The pandemic has emphasised the power of technology in supporting collaboration and effective care delivery. It has demonstrated that health and care providers can innovate rapidly when required. We have reached a turning point where we now need to reflect on the changes that have taken place during COVID-19, learn the lessons of the past 12 months and build on them to set a new direction towards digitally-enabled care in the 21st century.

The value of digitised services

Global policy institute Public Policy Projects (PPP), through its latest ‘State of the Nation: Digitisation and Medical Technologies’ report, sets out a narrative of how digital transformation can redefine frontline care and the enabling leadership, cultural, systems and partnership capabilities needed to achieve this. It calls for industry leaders, policymakers, and the general public to understand the transformational potential for digitally-enabled care and sets out a journey to the future in which systemic approaches to population health are powered by greater use of technology.

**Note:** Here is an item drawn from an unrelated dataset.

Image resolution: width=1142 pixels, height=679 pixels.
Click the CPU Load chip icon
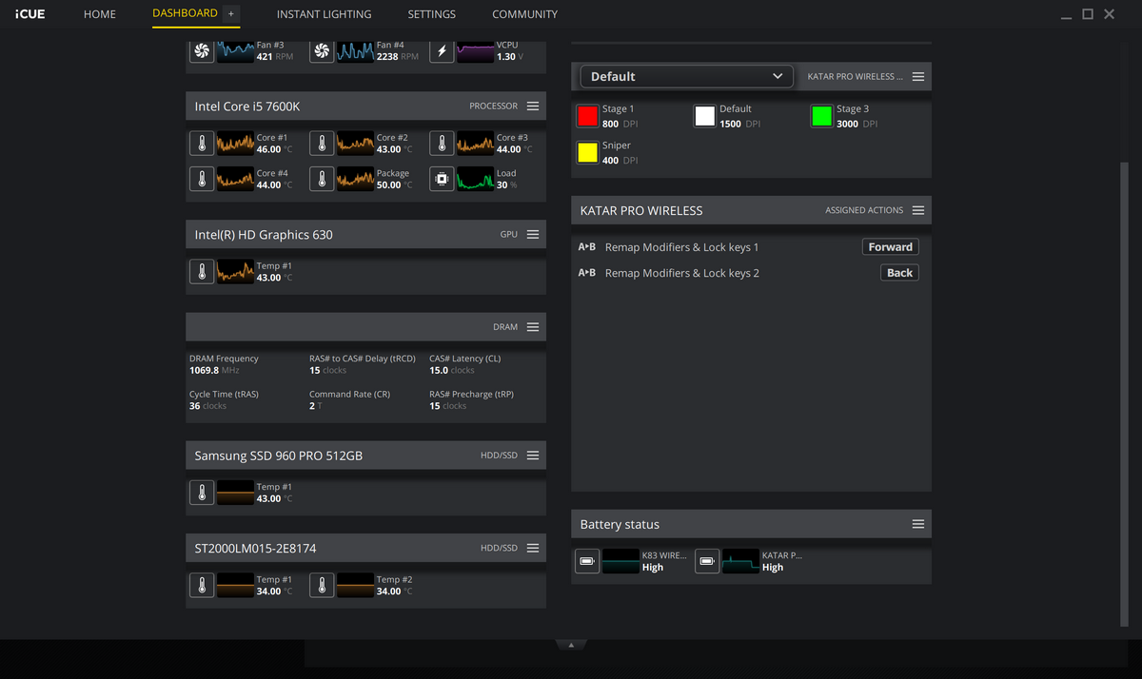click(442, 179)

The UK Government has set out its priorities for health and care which include a greater focus on prevention and integrated care delivered within the frame of place-based population health. This will require moving beyond digitising existing legacy practices to rethinking care for a digital world.

The use of digital technologies and greater data sharing will form the foundation for the new forms of collaboration needed to make this possible. This will require greater collaboration between health and care providers and the development of a wider ecosystem of industry and community actors who all hold pieces of the population health puzzle. Technology allows greater integration across a more complex system and gives patients greater independence by providing remote health and care support at home. This will be key to empowering individuals to play a greater role in their own health and wellbeing, enabling them to stay healthy and independent for longer.

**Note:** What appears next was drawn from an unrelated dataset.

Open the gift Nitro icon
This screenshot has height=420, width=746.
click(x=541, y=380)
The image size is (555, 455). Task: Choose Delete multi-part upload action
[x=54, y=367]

Clinicians will also benefit from having more holistic and real-time patient insight, and the ability to support patients in their homes through remote patient monitoring and ongoing health support. This strengthens preventative care as care providers are better placed to monitor vulnerable individuals and treat them before emergency or more expensive care is required. This not only reduces avoidable demand on our health and social care systems but also reduces costs for care providers and the public. However, the transformation to integrated population health will not be easy. It calls for a move away from siloed, fee for service models to more person-centred, systems thinking and value-based approaches.

Moving forward

According to PPP and its latest policy recommendations, the Government must place digital innovation at the heart of its proposed health and care reforms. The NHS Long Term Plan (LTP), and the Health and Social Care Secretary Rt Hon Matt Hancock have identified the crucial role that digital transformation will play in our ability to meet the health and care demands of the 21st century. However, we must build on the experience of the pandemic and explore the practical short-term benefits of digitally enhancing frontline care through shared data, remote monitoring and care pathway redesign. Moving forward, we need to consider the wider integration of care around the person, and the long-term transformational potential of technology to improve population health and address the broader social challenge of health inequalities.

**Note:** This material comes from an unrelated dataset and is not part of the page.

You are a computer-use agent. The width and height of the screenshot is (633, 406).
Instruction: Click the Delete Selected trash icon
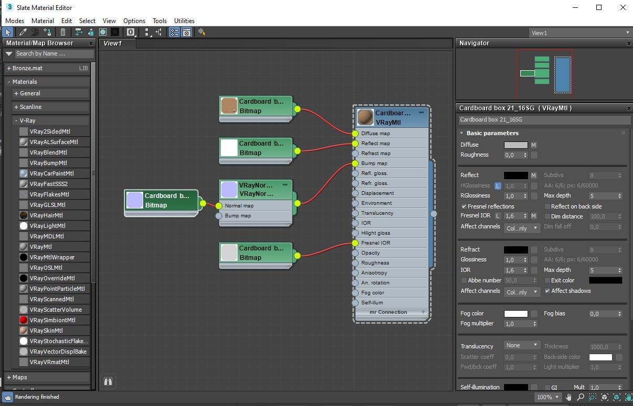point(63,32)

The Government will only be successful in its aims to improve the health of the nation if it ensures that digital innovation is at the centre of all health and social care reforms moving forward. The Department for Health and Social Care must build on the momentum generated over the course of the pandemic, and the insights from across the wider health ecosystem to drive substantive culture and practice change.

PPP intends to use this report as the start of a wider initiative to foster cross-sector dialogue and collaboration to explore the digitisation of healthcare.